Thinking about losing ten years of my memory, I tried to remember who I was ten years ago. And, guys, it wasn’t pretty: the guys I dated, the things I drank, the places I went, the lack of sleep, the “friends,” the things I thought were important. Mary at 30 is so much better than Mary at 20. Thank the Lord. (I’m also really thankful that Facebook, MySpace, and Twitter weren’t around when I was in my late teens and early twenties. Thinking about the things I would have posted makes me cringe. There’s a lot of younger people I wish could hear that message and cool their jets on posting things on the internet. But then again, they probably wouldn’t listen just like I wouldn’t have. Sigh.)

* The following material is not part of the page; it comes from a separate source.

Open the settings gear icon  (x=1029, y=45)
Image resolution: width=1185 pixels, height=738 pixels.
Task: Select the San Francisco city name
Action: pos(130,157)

So the book follows Alice as she tries to learn who she was and what she has become. And meanwhile she fixes some relationships that got messed up. And learns about the three kids she had. And finds her way around this big, beautiful house that she lives in sans husband now. It’s all shocking to her and slightly heartbreaking to the reader to see how things have turned out.
But then things start to click again and Alice remembers the pain, the betrayals, and the strained relationships. But her point of view is different this time and some things start to change. She figures out what’s truly important and what isn’t.
I didn’t always like Alice while reading this book, at times I felt she was too needy and other times she was just a bitch. But when she starts to piece together a new life with fragments of her old one, the reader begins to love Alice, the good and the bad parts. I really enjoyed this book and while I don’t think it’s for everyone, I do feel like the older you are, the more you’ll relate.